Arbitration isn’t the way forward, apparently

This is starting to sound a bit like a bad divorce. Efforts to resolve the impasse between RMB Holdings and key investment Atterbury have been unsuccessful. The parties agreed in principle to arbitrate, but couldn’t agree on the terms of the arbitration.

That’s like agreeing to go to a seafood restaurant, then arguing about the fact that fish is on the menu.

The problem is that Atterbury is expected to issue a conversion notice to RMB (the bank – nothing to do with the legacy RMB Holdings vehicle anymore) that would see RMB Holdings’ stake in Atterbury be diluted. The key is that RMB Holdings has the right to decline the conversion notice being issued, so the impasse continues.

The parties have been trying to sort this out over the past six months. Like in basically every important soccer game ever, perhaps they should try a penalty shootout?


Sappi is talking to the Wirtschaftsausschuss (JSE: SAP)

Time to brush up on your German

In April 2023, Sappi announced that negotiations to sell three mills, including the Stockstadt Mill in Germany, had fallen through. Sappi is hanging onto the other two mills and needs to take action on the Stockstadt Mill, as it is unlikely to be sold as a going concern.

Sappi is consulting on the future of the mill with relevant parties, including the Wirtschaftsausschuss. As your curiosity must be peaking by now, that’s the Economic Works Council. And since this is Germany, it probably does work.

It looks like the mill will close and the site will be sold, so the pulp mill and paper machine will close. This pulp was being used in the production of woodfree paper for the European print market. These decisions are part of Sappi’s strategic shift in Europe.

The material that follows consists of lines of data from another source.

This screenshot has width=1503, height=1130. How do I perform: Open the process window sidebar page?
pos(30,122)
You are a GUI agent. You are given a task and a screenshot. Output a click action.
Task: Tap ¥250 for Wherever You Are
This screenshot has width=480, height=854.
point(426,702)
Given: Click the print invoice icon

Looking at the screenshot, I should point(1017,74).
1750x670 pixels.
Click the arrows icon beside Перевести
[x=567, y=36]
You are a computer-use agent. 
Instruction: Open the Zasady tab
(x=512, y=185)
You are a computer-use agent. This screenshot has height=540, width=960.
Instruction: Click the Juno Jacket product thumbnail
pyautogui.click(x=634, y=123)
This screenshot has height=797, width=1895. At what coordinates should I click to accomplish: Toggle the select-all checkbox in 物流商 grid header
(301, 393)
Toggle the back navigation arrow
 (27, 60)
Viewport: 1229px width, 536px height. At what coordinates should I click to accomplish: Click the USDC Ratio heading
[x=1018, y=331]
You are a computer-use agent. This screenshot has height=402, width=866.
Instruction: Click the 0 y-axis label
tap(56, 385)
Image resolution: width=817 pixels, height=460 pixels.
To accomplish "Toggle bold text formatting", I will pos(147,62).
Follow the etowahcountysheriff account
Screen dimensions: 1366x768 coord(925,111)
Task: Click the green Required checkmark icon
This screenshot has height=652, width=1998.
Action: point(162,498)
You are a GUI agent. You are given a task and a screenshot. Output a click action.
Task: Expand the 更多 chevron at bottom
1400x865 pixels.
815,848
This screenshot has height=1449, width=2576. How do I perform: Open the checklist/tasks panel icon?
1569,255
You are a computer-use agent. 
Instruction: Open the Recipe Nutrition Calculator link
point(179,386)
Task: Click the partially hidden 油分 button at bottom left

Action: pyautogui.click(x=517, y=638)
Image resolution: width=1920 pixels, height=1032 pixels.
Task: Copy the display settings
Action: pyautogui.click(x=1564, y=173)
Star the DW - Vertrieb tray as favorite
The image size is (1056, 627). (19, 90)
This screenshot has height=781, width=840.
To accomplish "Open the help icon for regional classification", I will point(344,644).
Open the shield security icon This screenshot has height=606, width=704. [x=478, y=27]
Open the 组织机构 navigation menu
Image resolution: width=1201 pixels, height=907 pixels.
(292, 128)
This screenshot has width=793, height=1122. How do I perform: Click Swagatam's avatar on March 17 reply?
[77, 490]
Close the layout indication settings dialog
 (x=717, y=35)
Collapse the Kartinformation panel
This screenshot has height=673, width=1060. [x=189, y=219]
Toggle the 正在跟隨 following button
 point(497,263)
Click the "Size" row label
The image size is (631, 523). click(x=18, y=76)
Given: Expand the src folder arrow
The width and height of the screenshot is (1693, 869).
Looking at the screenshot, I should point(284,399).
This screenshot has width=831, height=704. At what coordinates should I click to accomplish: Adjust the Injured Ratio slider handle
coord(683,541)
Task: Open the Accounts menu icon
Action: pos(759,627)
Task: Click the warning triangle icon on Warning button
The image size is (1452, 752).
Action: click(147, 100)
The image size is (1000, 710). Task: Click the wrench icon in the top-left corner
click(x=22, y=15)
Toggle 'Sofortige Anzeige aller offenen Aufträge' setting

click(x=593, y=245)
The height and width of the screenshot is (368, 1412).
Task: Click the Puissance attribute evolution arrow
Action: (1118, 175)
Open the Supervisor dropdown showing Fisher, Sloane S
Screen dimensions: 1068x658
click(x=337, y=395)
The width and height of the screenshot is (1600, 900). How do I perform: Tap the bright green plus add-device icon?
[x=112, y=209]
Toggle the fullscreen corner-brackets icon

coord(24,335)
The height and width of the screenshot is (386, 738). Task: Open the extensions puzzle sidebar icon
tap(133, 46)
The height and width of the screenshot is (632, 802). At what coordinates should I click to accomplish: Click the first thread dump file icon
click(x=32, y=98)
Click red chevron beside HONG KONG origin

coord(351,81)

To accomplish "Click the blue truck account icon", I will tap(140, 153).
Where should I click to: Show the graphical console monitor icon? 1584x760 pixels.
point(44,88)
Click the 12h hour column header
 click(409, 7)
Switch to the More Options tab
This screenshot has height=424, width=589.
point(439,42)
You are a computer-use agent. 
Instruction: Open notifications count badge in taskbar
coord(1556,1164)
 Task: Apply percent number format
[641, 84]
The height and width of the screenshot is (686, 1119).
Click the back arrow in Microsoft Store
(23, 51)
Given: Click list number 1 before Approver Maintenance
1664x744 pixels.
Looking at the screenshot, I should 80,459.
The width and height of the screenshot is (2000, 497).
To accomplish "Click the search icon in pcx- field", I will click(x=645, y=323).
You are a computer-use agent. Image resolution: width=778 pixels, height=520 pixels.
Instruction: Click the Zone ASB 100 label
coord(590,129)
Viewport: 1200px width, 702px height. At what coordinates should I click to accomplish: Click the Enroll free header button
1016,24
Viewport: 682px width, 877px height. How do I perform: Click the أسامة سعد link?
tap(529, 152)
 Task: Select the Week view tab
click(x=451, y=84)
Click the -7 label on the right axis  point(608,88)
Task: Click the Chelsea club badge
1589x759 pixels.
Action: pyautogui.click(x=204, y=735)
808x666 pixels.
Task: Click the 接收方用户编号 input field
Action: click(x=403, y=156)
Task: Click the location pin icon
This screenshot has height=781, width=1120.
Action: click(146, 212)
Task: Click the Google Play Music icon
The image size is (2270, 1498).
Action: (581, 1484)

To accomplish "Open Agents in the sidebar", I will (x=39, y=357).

What’s up at Wesizwe? (JSE: WEZ)

Hot commissioning is getting people hot under the collar

Wesizwe Platinum is trying to get to a point where it can commission the concentrator plant at the Bakubung Platinum Mine. But alas, there have been “several defects” during the testing process, ranging from lube systems to hydraulic failures. These are being resolved as quickly as possible.

This also isn’t exactly the best timing for a director to have resigned, even if it is only a non-executive director.


Little Bites:

  • Director dealings:
    • A director of a major subsidiary of PSG Konsult (JSE: KST) has sold shares worth R5.28 million.
    • An associate of a director of Afrimat (JSE: AFT) has sold shares worth R1.4 million.
    • In a whoopsie, a director dealings announcement hadn’t been released by Orion Minerals (JSE: ORN) in relation to a further acquisition of shares in the company by Clover Alloys Copper Investments. The director in question is a director of both Orion and Clover Alloys. This isn’t a director dealing in its purest form, but the important point is that Clover Alloys is increasing its stake.
    • While we are dealing with companies increasing their stakes, the news from Heriot REIT (JSE: HET) is that the company has acquired more shares in Safari Investments (JSE: SAR). Along with its concert parties (Reya Gola Investments and Heriot Investments), the stake has increased from 56.8% to 57.0%. It’s a small move, but the focus here is that the stake is being increased.
  • In case you wondered whether the Bob and Basil show at Naspers / Prosus (JSE: NPN / JSE: PRX) has calmed down in terms of how much money they are making, here’s confirmation that it hasn’t:
  • Investec Property Fund (JSE: IPF) has completed the transaction to internalise its management company (ManCo), a deal that is great news for the ManCo and very expensive for shareholders.
  • The game of musical chairs continues at the nightmare that is Pembury Lifestyle Group (JSE: PEM), with the announcement of multiple changes to the board of directors, including the resignation of the chairman and the company secretary.

Who’s doing what this week in the South African M&A space?

Exchange-Listed Companies

AVI subsidiary Irvin & Johnson has announced a new B-BBEE transaction following the maturation on 1 July 2023 of its 2004 deal with Main Street 198. In terms of the new deal, Twincitiesworld, a 100% black-owned company will acquire 18.75% of the issued share capital in Irvin & Johnson. I&J employees currently own 6.25%. Following the transaction, 25% of the issued share capital of I&J will be owned by previously disadvantaged shareholders. The new deal is not a categorised transaction in terms of the Listing Requirements of the JSE.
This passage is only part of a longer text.